* Brano di testo
Ho potuto mettermi a produrre Chiantishire perché avevo imparato a gestire molti elementi, quindi avevo maturato la sicurezza di poter gestire sia quelli che conoscevo sia quelli con cui avrei dovuto fare amicizia.

La mia esperienza non è quella di tutti i selfpublishing, ma se parlerete con molti autori noterete che c’è sempre un equilibrio di elementi: scrivono di ciò che piace loro, che li ha entusiasmati, dei loro personaggi.
Questo porta due situazioni narrative strutturate. Nel selfpublishing potreste trovare sia titoli confortevolmente vecchia scuola, e cioè redatti da fan di titoli ritenuti ormai un po’ ageè che conoscono quelle ambientazioni e riescono a ricrearle, che titoli incredibilmente strutturati e innovativi. Perché chi li ha creati ha imparato a gestire i vari elementi di sceneggiatura ma propone le sue soluzioni narrative, che spesso non coincidono affatto col mainstream. La forza del selfpublishing infatti sta nella portata della fantasia degli autori che possono liberamente usare argomenti, tematiche e aspetti che il mainstream, per sua stessa struttura, riesce a maneggiare molto meno.

* Dati forniti
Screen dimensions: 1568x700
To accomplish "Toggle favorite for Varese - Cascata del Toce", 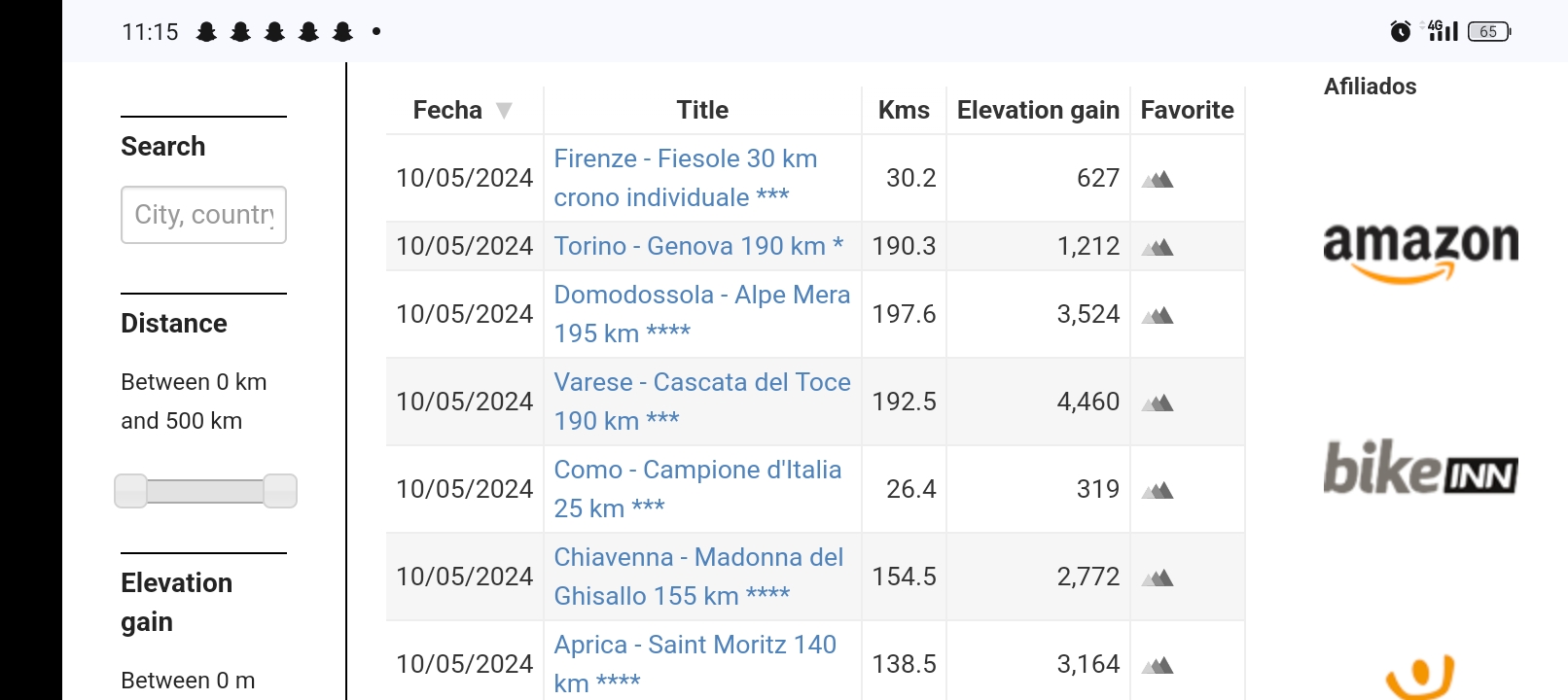I will [1158, 402].
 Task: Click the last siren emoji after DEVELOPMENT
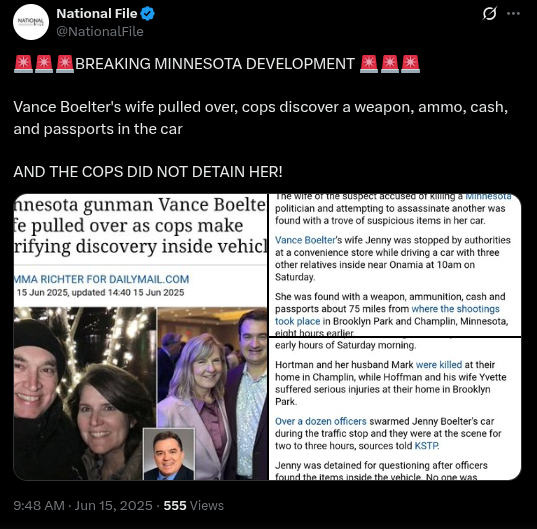[x=410, y=64]
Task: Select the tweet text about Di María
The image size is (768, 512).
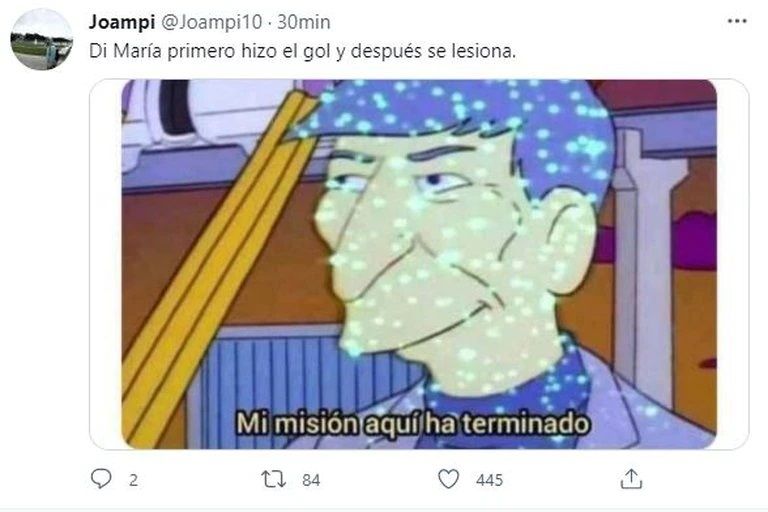Action: click(302, 51)
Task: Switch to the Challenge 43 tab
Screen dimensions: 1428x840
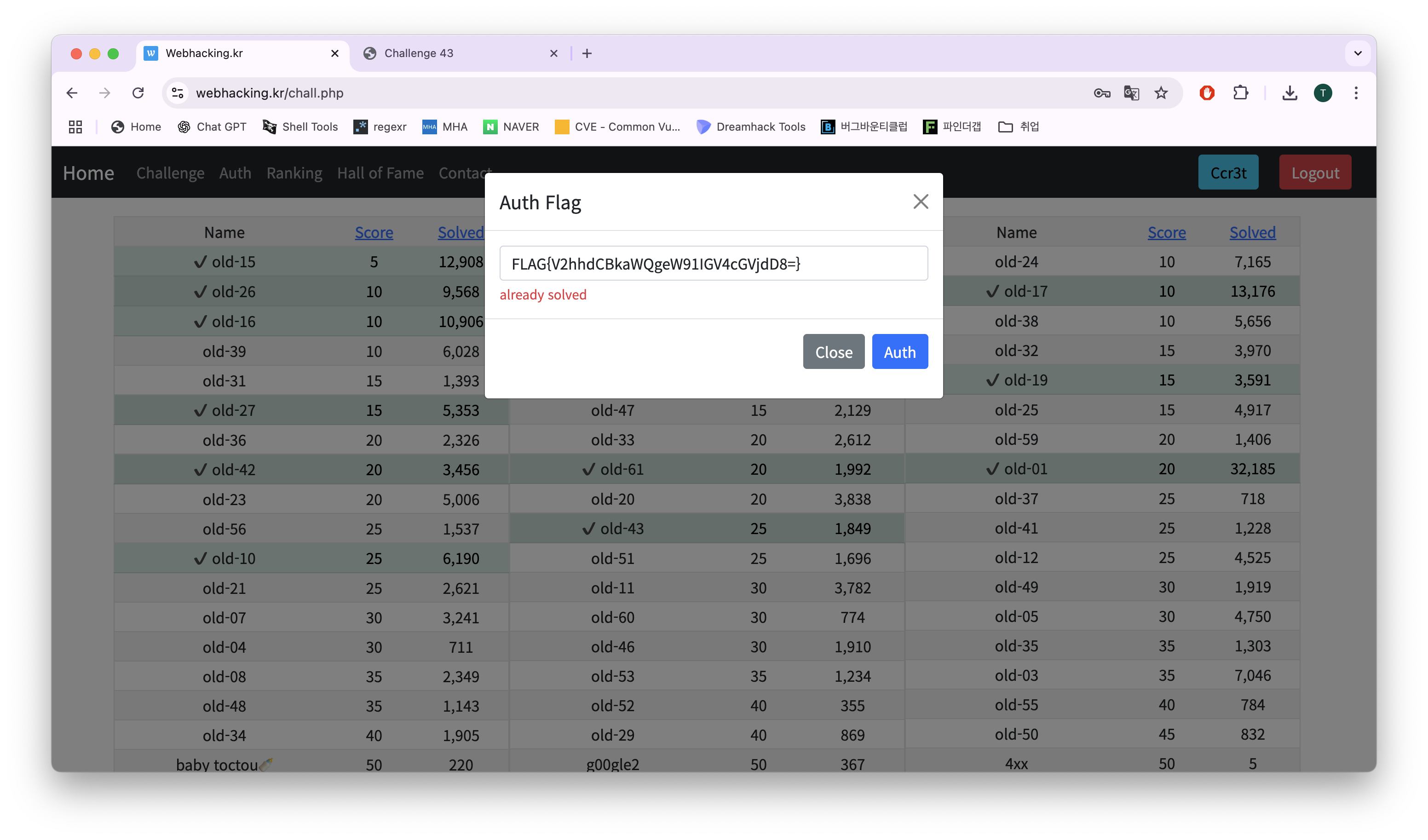Action: (418, 53)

* Serie di esercizi
A. Rispondi a queste domande sul brano sul selfpublishing:
(i) Che cosa aveva imparato a fare chi scrive prima di mettersi a produrre Chiantishire?
(ii) Di che cosa scrivono, secondo il brano, molti autori?
(iii) In che cosa sta la forza del selfpublishing?
B. Prosegui il brano sul selfpublishing a partire dalla sua ultima frase.
L'elenco è materiale a sé, distinto dal brano sul selfpublishing.

* Risposte attese
A.
(i) A gestire molti elementi.
(ii) Di ciò che piace loro, di ciò che li ha entusiasmati e dei loro personaggi.
(iii) Nella portata della fantasia degli autori, che possono usare liberamente argomenti, tematiche e aspetti che il mainstream riesce a maneggiare molto meno.

B.
Nessuno dei due è migliore dell’altro, sono due modi di raccontare la propria storia. Una storia di elfi e nani può essere sorprendentemente innovativa nonostante la sua cornice confortevole, così come una storia di vampiri pirati spaziali viaggiatori nel tempo scritta come se l’autore fosse Marinetti ubriaco può rivelarsi molto più tradizionale. Le soluzioni sono infinite.

Il lavoro quindi, che si sia editi o selfpublishing, è pressapoco lo stesso riguardo al testo. Un autore pigro produrrà un testo banale sia esso etichettato come bestseller che come selfpublishing. Semplicemente, come best seller, è solo un po’ più ipocrita.

Ma quando dovrò andare in selfpublishing anche coi testi, che aspetti dovrò affrontare? Le scelte sono infinite a seconda delle necessità. Io più che selfpublishing la chiamo editoria a dispersione: perché avrò bisogno di simili professionalità che anziché trovarle nello stesso ufficio le troverò sparse sul territorio. E magari chissà, professionalità che non hanno mai lavorato a contatto con testi perché ho avuto un’idea strana per il marketing.

Ogni autore segue i propri criteri (il budget disponibile è tra questi).
Nessun testo sarà mai perfetto e pronto per la pubblicazione, è un problema che aveva già Platone. Quando si decide che per la propria opera è il momento, vi sentite pronti e avete imparato a stare un po’ a galla intellettualmente senza braccioli allora siete autorə pronti per la vostra prima uscita.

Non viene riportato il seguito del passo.